The idea behind failure domains is to define a scope (for example, a rack) which can fail, while its data will still be available. If we choose the rack failure domain, the cluster data will tolerate a failure of one rack: the other racks will provide for the data availability. If we choose the host failure domain, the loss of an entire server would not result in the loss of data availability.

To provide high availability, Acronis Cyber Infrastructure spreads data replicas evenly across failure domains, according to a replica placement policy. The following policies are available:

• Disk, the smallest possible failure domain. Under this policy, Acronis Cyber Infrastructure never places more than one data replica per disk. While protecting against disk failure, this option may still result in data loss if data replicas happen to be on different disks of the same host and it fails. This policy should be used with one-node clusters.
• Host as a failure domain. Under this policy, Acronis Cyber Infrastructure never places more than one data replica per host. So if a storage node fails (an operating system crash) and all its disks become unavailable, the data is still accessible from the healthy nodes.
• Rack as a failure domain. Under this policy, Acronis Cyber Infrastructure never places more than one data replica per rack.
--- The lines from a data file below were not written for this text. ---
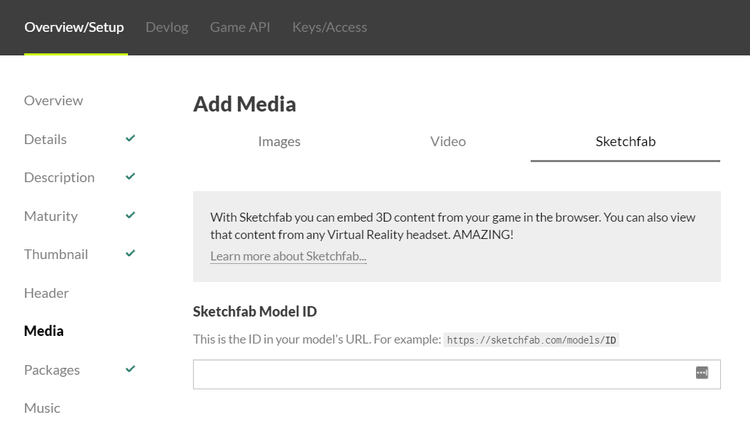Focus the Sketchfab Model ID text field
Image resolution: width=750 pixels, height=435 pixels.
(x=440, y=374)
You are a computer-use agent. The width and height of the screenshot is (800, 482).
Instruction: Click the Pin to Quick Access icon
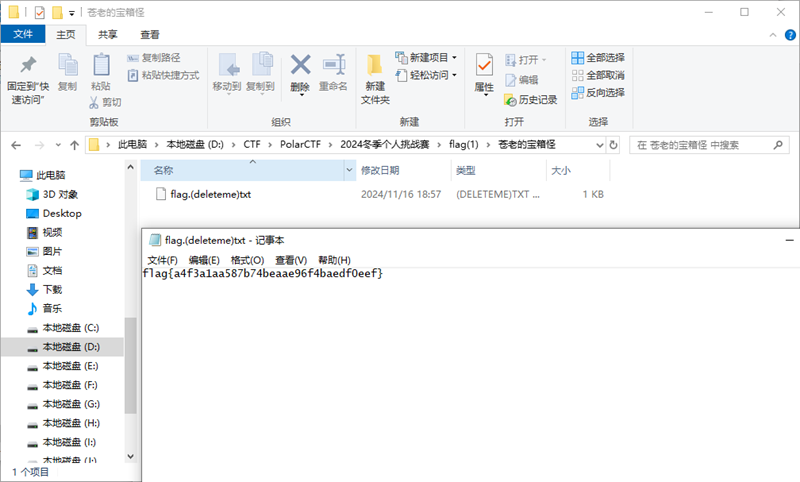pyautogui.click(x=28, y=66)
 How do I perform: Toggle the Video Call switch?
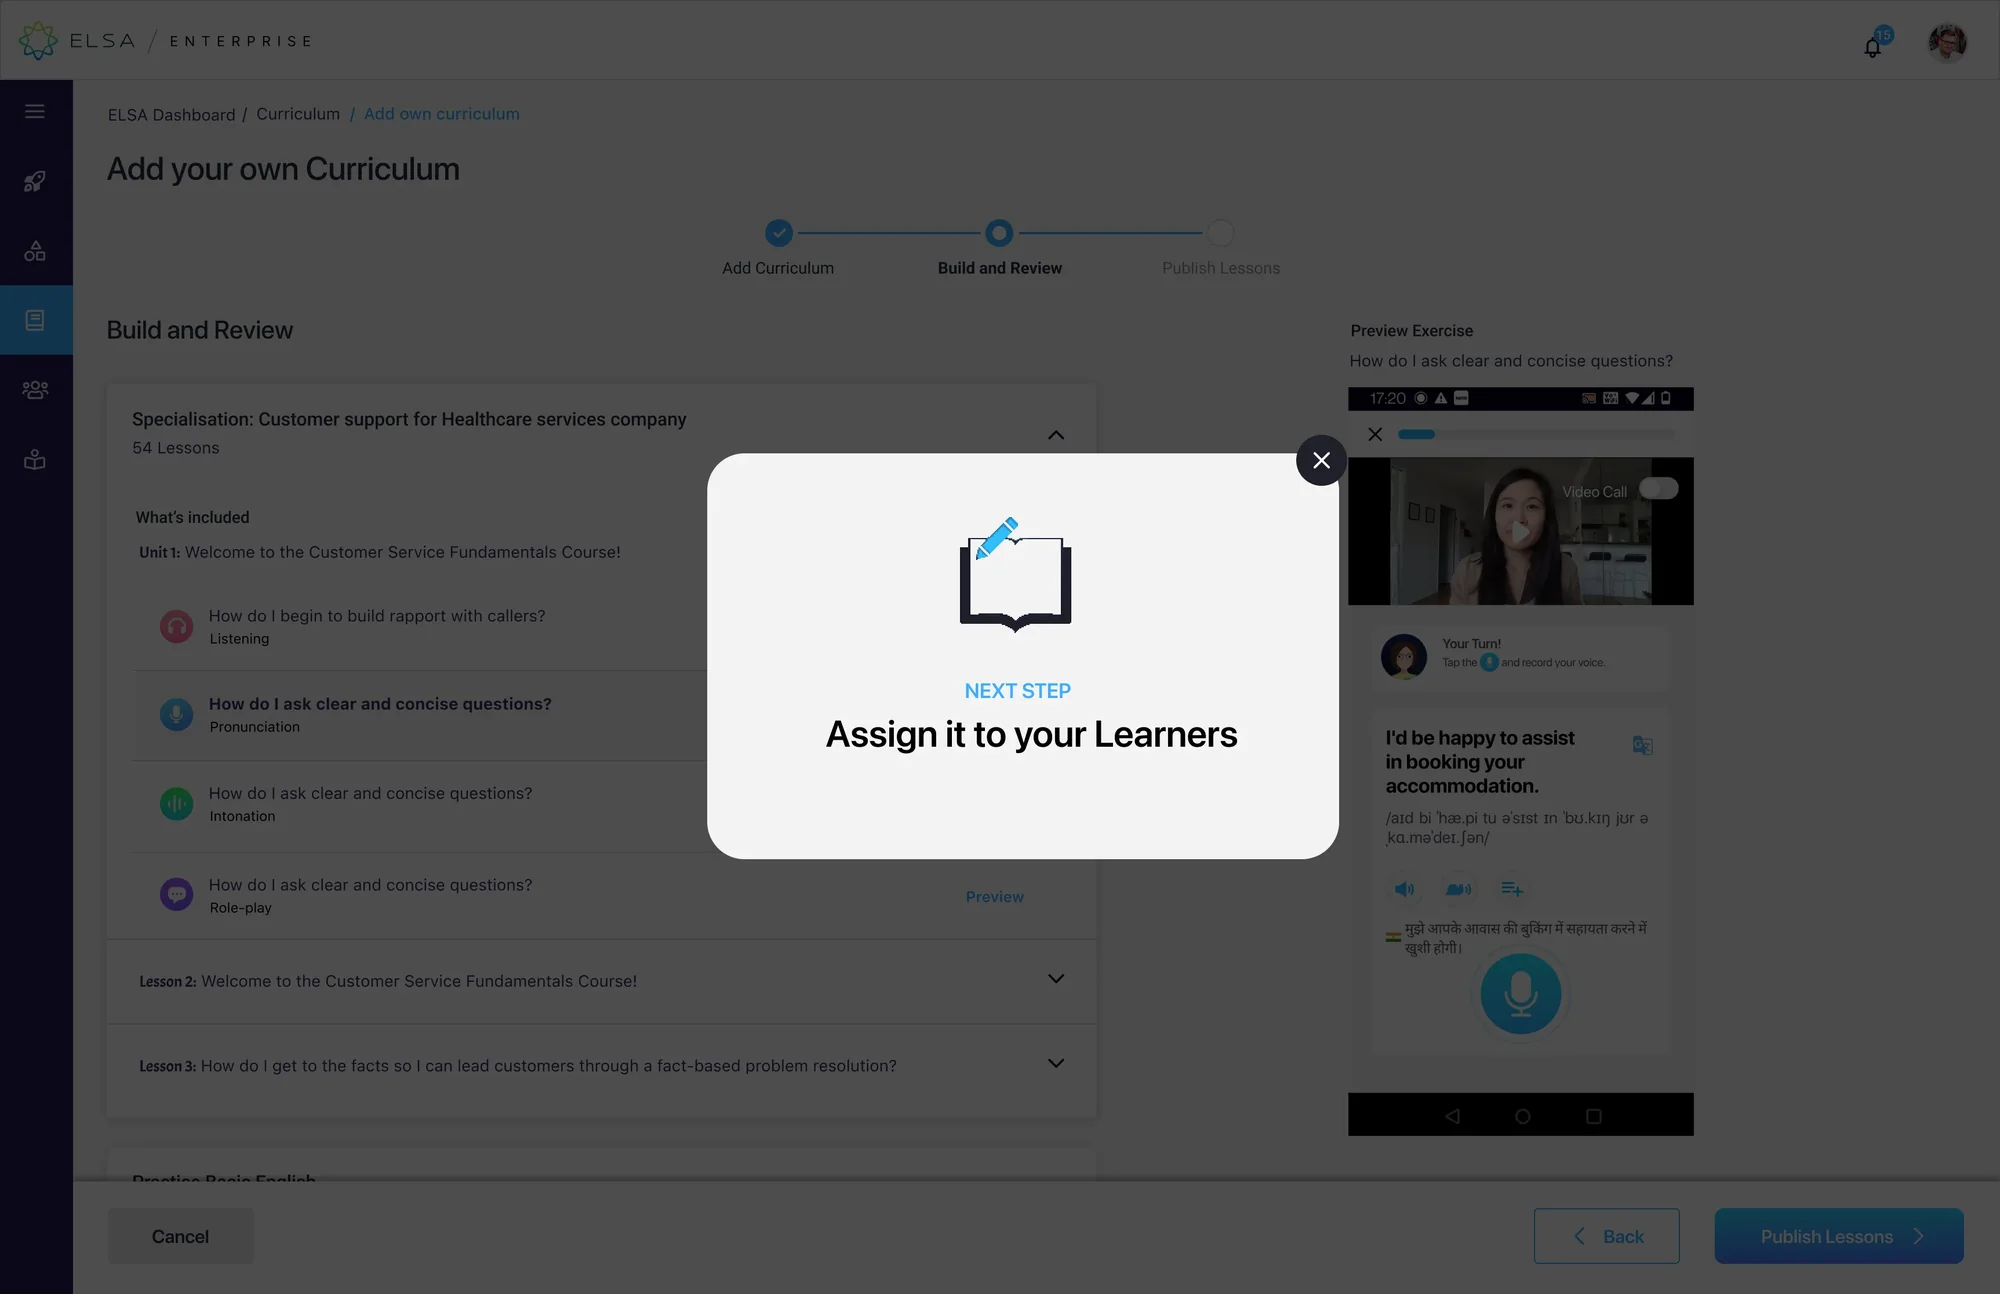[x=1659, y=489]
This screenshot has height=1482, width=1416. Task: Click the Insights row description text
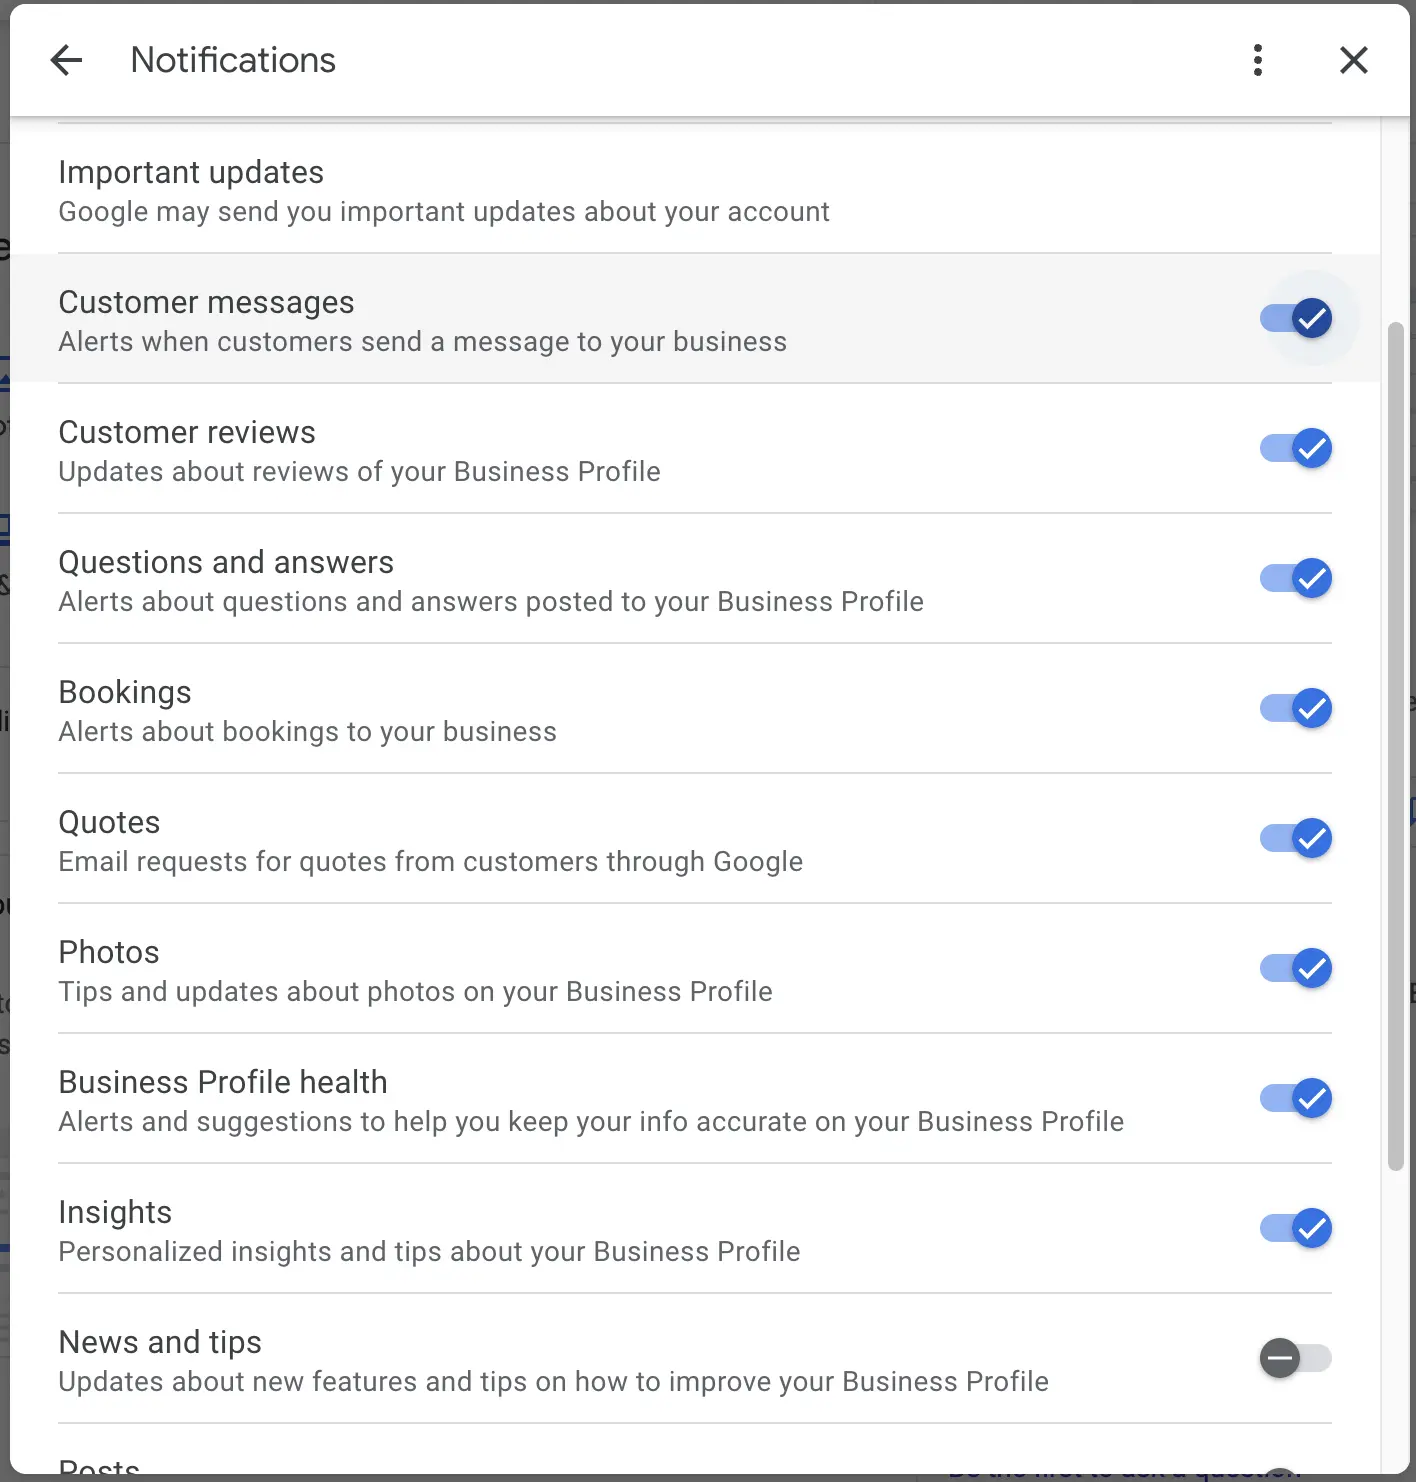click(x=428, y=1251)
So if a single rack fails (a failure of top-of-rack switch) and all the nodes in it become unavailable, the data is still accessible from the other racks.
• Row as a failure domain. Under this policy, Acronis Cyber Infrastructure never places more than one data replica per row. So if a single row fails (a failure of a single power source) and all the racks in it become unavailable, the data is still accessible from the other rows.
• Room as a failure domain. Under this policy, Acronis Cyber Infrastructure never places more than one data replica per room. So if a single room fails (a power outage) and all the rows in it become unavailable, the data is still accessible from the other rooms.
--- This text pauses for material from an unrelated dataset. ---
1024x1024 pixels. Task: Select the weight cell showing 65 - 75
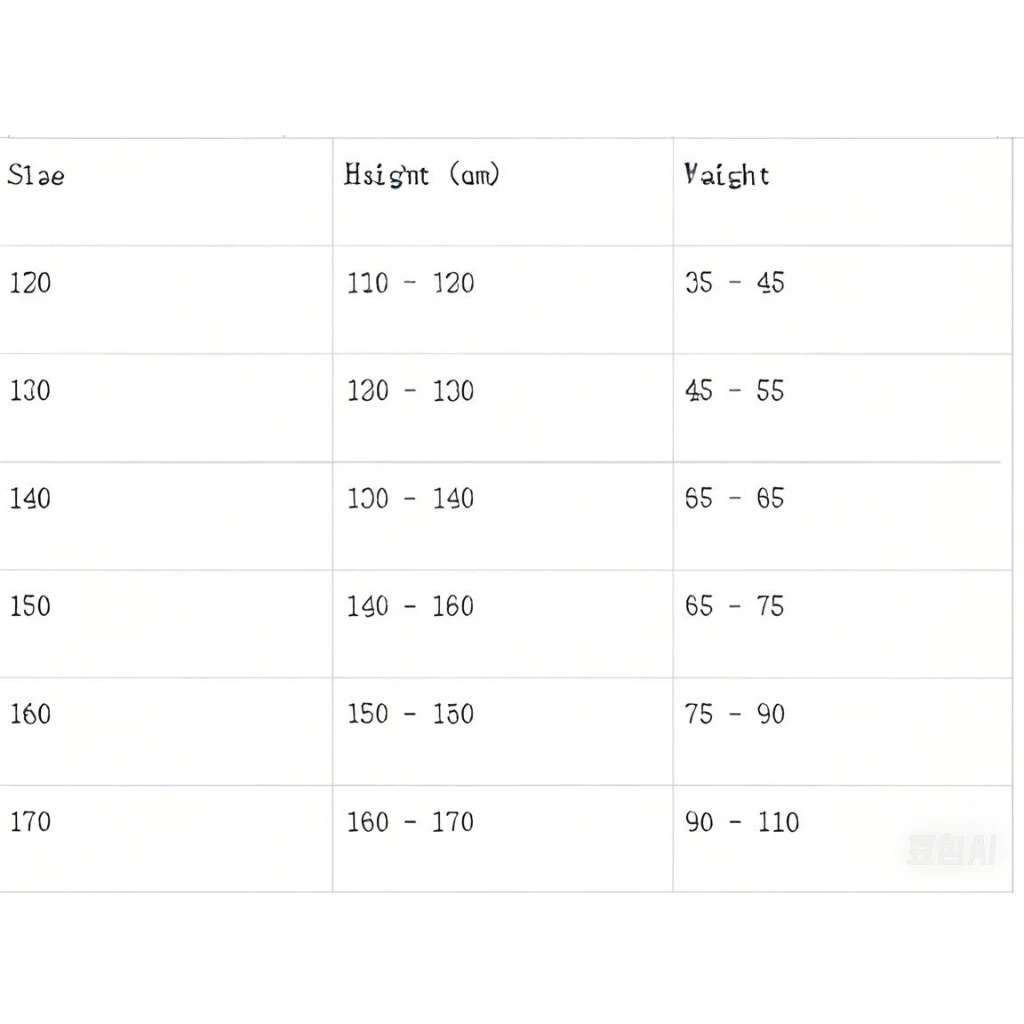point(842,624)
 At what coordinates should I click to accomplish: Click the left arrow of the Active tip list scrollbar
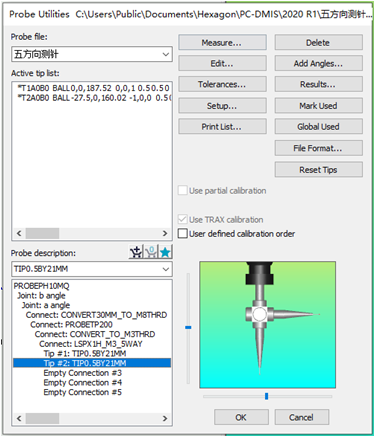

When selecting a failure domain, consider the following recommendations:

• Make sure the metadata services are distributed among the locations. For example, if you choose a room as the failure domain, and distribute the data across several rooms evenly, you must distribute metadata services too. If you put all the metadata services in one room and it fails due to a power outage, the cluster will not function properly.
• To select a location as the failure domain, you need to have several locations of the kind so that a service or the data can move from one failure domain to another, such as from one rack to another. For example, if you want to choose the rack failure domain with the redundancy 2 replicas or Encoding 1+1, make sure you have at least two racks with healthy nodes assigned to the cluster.
• The disk space should be distributed evenly between the failure domains. For example, if you select the rack failure domain, equal disk space should be available on each of the racks. The allocatable disk space in each rack is set to the disk space on the smallest rack. The reason is that each rack should store one replica for a data chunk. So once the disk space on the smallest rack runs out, no more chunks in the cluster can be created until a new rack is added or the replication factor is decreased. Huge failure domains are more sensitive to total disk space imbalance. For example, if a domain has 5 racks, with 10 TB, 20 TB, 30 TB, 100 TB, and 100 TB total disk space, it will not be possible to allocate (10+20+30+100+100)/3 = 86 TB of data in 3 replicas. Instead, only 60 TB will be allocatable, as the low-capacity racks will be exhausted sooner. At that, the largest racks (the 100 TB ones) will still have free unallocatable space.